INTENTION: Inferring Tendencies of Humanoid Robot Motion Through Interactive Intuition and Grounded VLM
Jin Wang, Weijie Wang, Boyuan Deng, Heng Zhang, Rui Dai, Nikos Tsagarakis

TL;DR
INTENTION is a framework that enables robots to infer and execute appropriate manipulation behaviors in diverse scenarios by integrating vision-language models, scene reasoning, and interaction-driven memory, mimicking human intuitive understanding.
Contribution
The paper introduces a novel framework combining VLMs, scene reasoning, and memory for autonomous, intuitive robot manipulation in unstructured environments.
Findings
Effective scene reasoning with VLMs for manipulation tasks
Memory Graph improves task understanding and decision-making
Robots demonstrate human-like adaptability in diverse scenarios
Abstract
Traditional control and planning for robotic manipulation heavily rely on precise physical models and predefined action sequences.
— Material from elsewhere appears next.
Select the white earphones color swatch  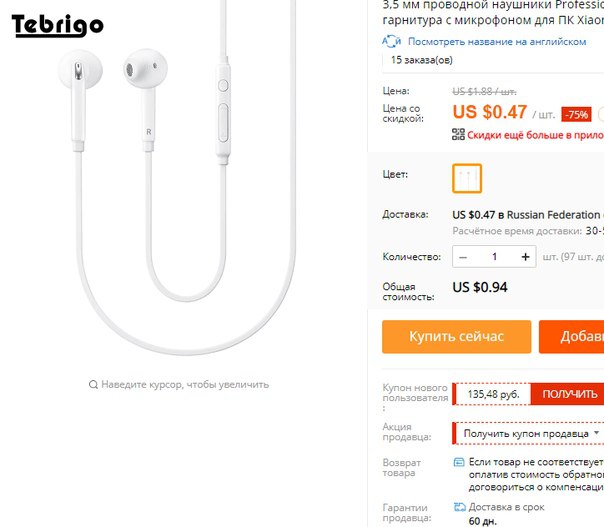coord(467,178)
While effective in structured environments, such approaches often fail in real-world scenarios due to modeling inaccuracies and struggle to generalize to novel tasks. In contrast, humans intuitively interact with their surroundings, demonstrating remarkable adaptability, making efficient decisions through implicit physical understanding. In this work, we propose INTENTION, a novel framework enabling robots with learned interactive intuition and autonomous manipulation in diverse scenarios, by integrating Vision-Language Models (VLMs) based scene reasoning with interaction-driven memory. We introduce Memory Graph to record scenes from previous task interactions which embodies human-like understanding and decision-making about different tasks in real world.…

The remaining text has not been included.